___ Provided entries ___

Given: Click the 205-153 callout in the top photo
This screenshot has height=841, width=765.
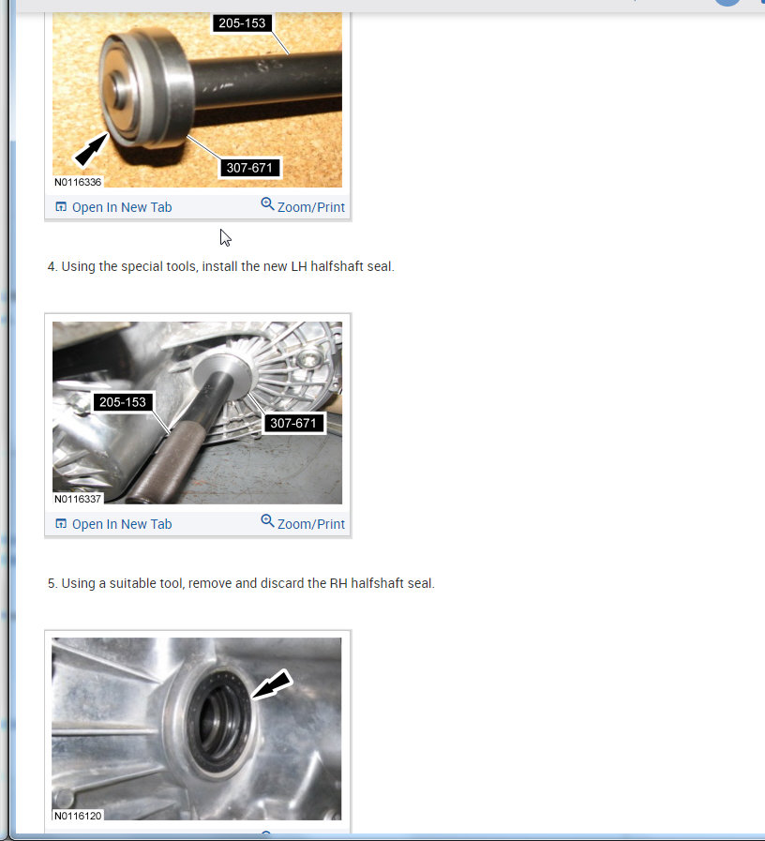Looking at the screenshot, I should [241, 23].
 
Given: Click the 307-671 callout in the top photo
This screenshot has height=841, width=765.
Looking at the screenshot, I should [248, 168].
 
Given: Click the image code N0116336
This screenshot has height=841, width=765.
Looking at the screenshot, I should [78, 182].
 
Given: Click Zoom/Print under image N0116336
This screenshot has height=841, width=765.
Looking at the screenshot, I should [310, 207].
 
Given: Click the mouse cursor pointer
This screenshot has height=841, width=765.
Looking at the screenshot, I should [225, 237].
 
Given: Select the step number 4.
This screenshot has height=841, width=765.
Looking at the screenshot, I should [52, 266].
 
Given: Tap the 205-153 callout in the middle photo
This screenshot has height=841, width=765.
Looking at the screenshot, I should [121, 402].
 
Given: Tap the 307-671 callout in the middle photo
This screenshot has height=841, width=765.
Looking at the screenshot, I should [293, 423].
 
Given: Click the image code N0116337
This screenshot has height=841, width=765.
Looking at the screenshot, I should [78, 499].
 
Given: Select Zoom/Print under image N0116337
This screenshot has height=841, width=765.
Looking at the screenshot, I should [310, 524].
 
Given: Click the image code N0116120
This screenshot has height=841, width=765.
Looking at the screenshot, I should [78, 816].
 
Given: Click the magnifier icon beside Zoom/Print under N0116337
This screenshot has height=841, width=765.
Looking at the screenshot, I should [267, 521].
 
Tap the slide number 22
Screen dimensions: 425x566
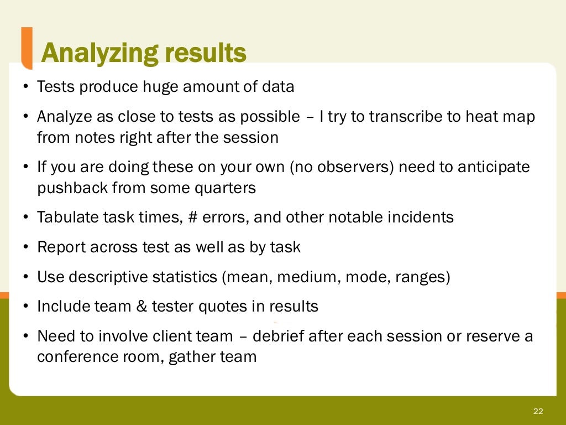[538, 411]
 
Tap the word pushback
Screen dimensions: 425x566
[72, 188]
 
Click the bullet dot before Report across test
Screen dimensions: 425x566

___

The task: How many lines in the rows above contain the string "Zoom"? Reply with the number alone.

The answer: 3